Wichtig | Weil das Finanzamt Revision eingelegt hatte, ist das Verfahren jetzt beim BFH anhängig. Es trägt das Az. VI R 2/22.
Auch alleinstehende Frau kann § 33 EStG nutzen
Auch eine unverheiratete Frau, die zu ihrem Beziehungsstatus keine Angaben macht, kann die Kosten für eine künstliche Befruchtung als außergewöhnliche Belastung geltend machen. Das entschied das FG Münster. Das Finanzamt hatte die außergewöhnliche Belastung noch mit dem Argument abgelehnt, die Frau habe nicht nachgewiesen, dass sie in einer (fest gefügten) Partnerschaft lebe.

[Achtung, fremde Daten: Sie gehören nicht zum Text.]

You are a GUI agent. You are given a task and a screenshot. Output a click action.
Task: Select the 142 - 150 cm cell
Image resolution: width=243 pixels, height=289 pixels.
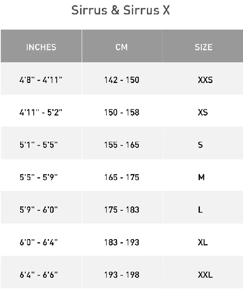tap(122, 79)
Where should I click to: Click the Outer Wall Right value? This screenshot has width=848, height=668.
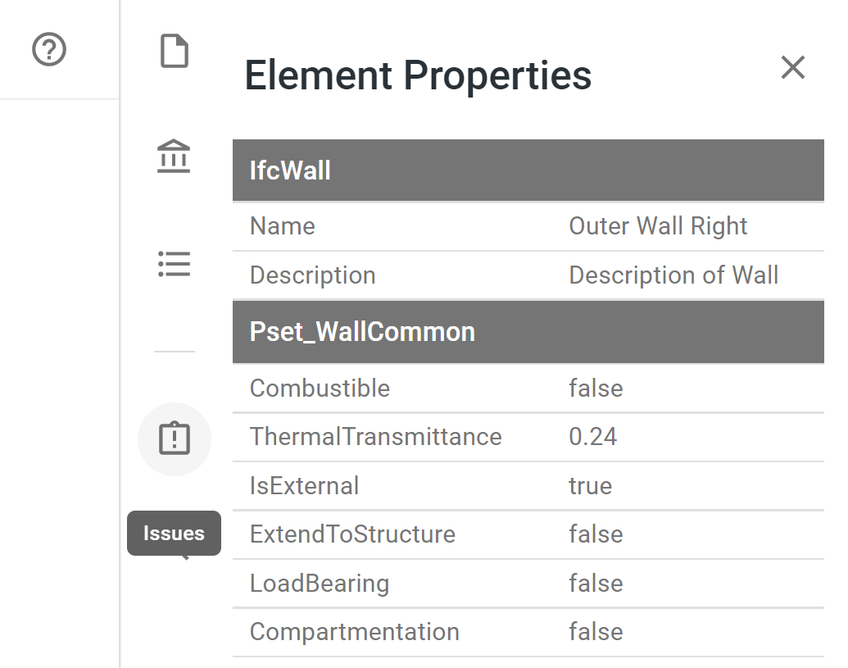coord(658,226)
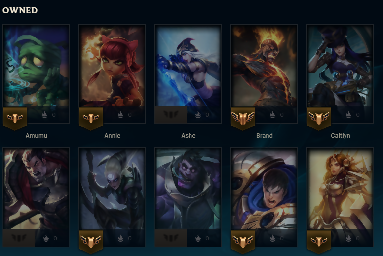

Es sei aber nicht die Aufgabe des Steuerrechts, durch die Anerkennung der Kosten als außergewöhnliche Belastung die Herbeiführung eines Alleinerziehungsverhältnisses zu fördern. Dem widersprach das FG. Zwar dürfte es sich auf das Kindeswohl positiv auswirken, wenn das Kind von zwei Bezugspersonen in einer gefestigten intakten Beziehung aufwächst, denn dadurch werden Stabilität und Sicherheit für das Kind gewährleistet. Diese Vorteile wiegen in der heutigen Gesellschaft jedoch nicht mehr so schwer, dass sie die Zwangslage einer empfängnisunfähigen unverheirateten Frau entfallen ließen (FG Münster, Urteil vom 24.06.2020, Az. 1 K 3722/18 E, Abruf-Nr. 217202).

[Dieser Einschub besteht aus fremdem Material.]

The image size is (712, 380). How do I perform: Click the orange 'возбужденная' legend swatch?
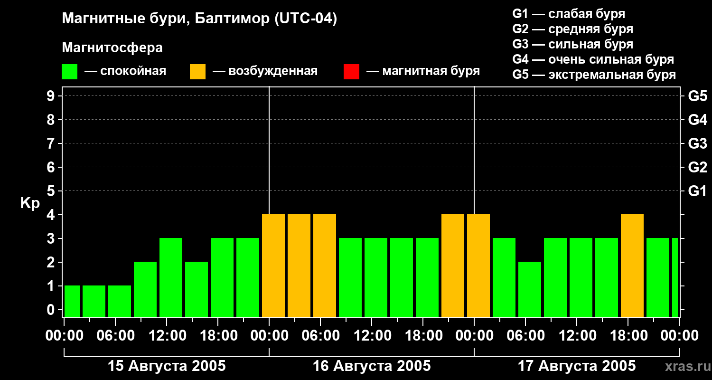(x=197, y=72)
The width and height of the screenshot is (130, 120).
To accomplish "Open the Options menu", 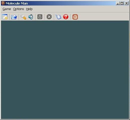I will (19, 9).
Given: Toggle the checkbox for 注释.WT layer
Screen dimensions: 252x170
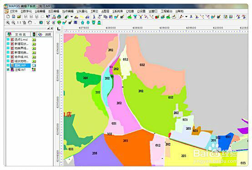Looking at the screenshot, I should [x=8, y=70].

Befruchtung unter Verwendung gespendeter Eizellen
Aufwendungen für die künstliche Befruchtung unter Verwendung einer Eizellenspende sind nicht als außergewöhnliche Belastungen zu berücksichtigen, da ein Abzug bereits aufgrund der Regelungen des deutschen Embryonenschutzgesetzes (ESchG) ausscheidet. Das hat der BFH klargestellt.

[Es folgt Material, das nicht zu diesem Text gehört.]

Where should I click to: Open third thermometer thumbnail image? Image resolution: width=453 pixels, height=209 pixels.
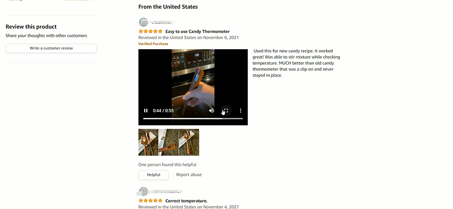[189, 142]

Denn nach deutschem Recht ist die künstliche Befruchtung mit Hilfe einer Eizellenspende, d. h. eine künstliche Befruchtung unter Verwendung einer Eizelle, die nicht von der Frau stammt, deren Schwangerschaft mit der künstlichen Befruchtung herbeigeführt werden soll, unzulässig (§ 1 Abs. 1 Nrn. 1 und 2 ESchG). Dabei wird nicht danach differenziert, ob es sich um eine „kommerzielle“ Spende handelt oder ob eine Verwandtschaftsbeziehung zwischen der Frau, deren Schwangerschaft herbeigeführt werden soll, und der Spenderin der Eizelle besteht (BFH, Urteil vom 25.01.2022, Az. VI R 35/19, Abruf-Nr und BFH, Urteil vom 25.01.2022, Az. VI R 34/19, Abruf-Nr. XXX).
BFH zu Kinderwunsch gleichgeschlechtlicher Partner
Aufwendungen einer empfängnisunfähigen Frau für eine heterologe künst- liche Befruchtung führen auch dann zu einer außergewöhnlichen Belastung, wenn die Frau in einer gleichgeschlechtlichen Partnerschaft lebt. Das hat der BFH klargestellt. Im konkreten Fall hatte sich eine Partnerin aufgrund ihrer Unfruchtbarkeit entschlossen, ihren Kinderwunsch durch eine künstliche Befruchtung mit Samen eines anonymen Spenders zu verwirklichen. Die Kosten wollte sie als außergewöhnliche Belastung (§ 33 Abs. 1 EStG) geltend machen.
Finanzamt und FG lehnten ab. Anders der BFH (Urteil vom 05.10.2017, Az. VI R 47/15, Abruf-Nr. 198639): Aufwendungen einer empfängnisunfähigen Frau für eine heterologe künstliche Befruchtung durch In-vitro-Fertilisation führen als Krankheitskosten zu einer außergewöhnlichen Belastung. Dem steht nicht entgegen, dass die Frau in einer gleichgeschlechtlichen Partnerschaft lebt. Eine Sterilitätsbehandlung führt zwar nur zu einer außergewöhnlichen Belastung, wenn sie in Übereinstimmung mit den Richtlinien der ärztlichen Berufsordnungen vorgenommen wird. Das war im konkreten Fall aber gegeben. Außerdem liegt auch bei gleichgeschlechtlichen Paaren eine Zwangslage vor, um eine Sterilität zu umgehen. Die Kosten sind voll abziehbar.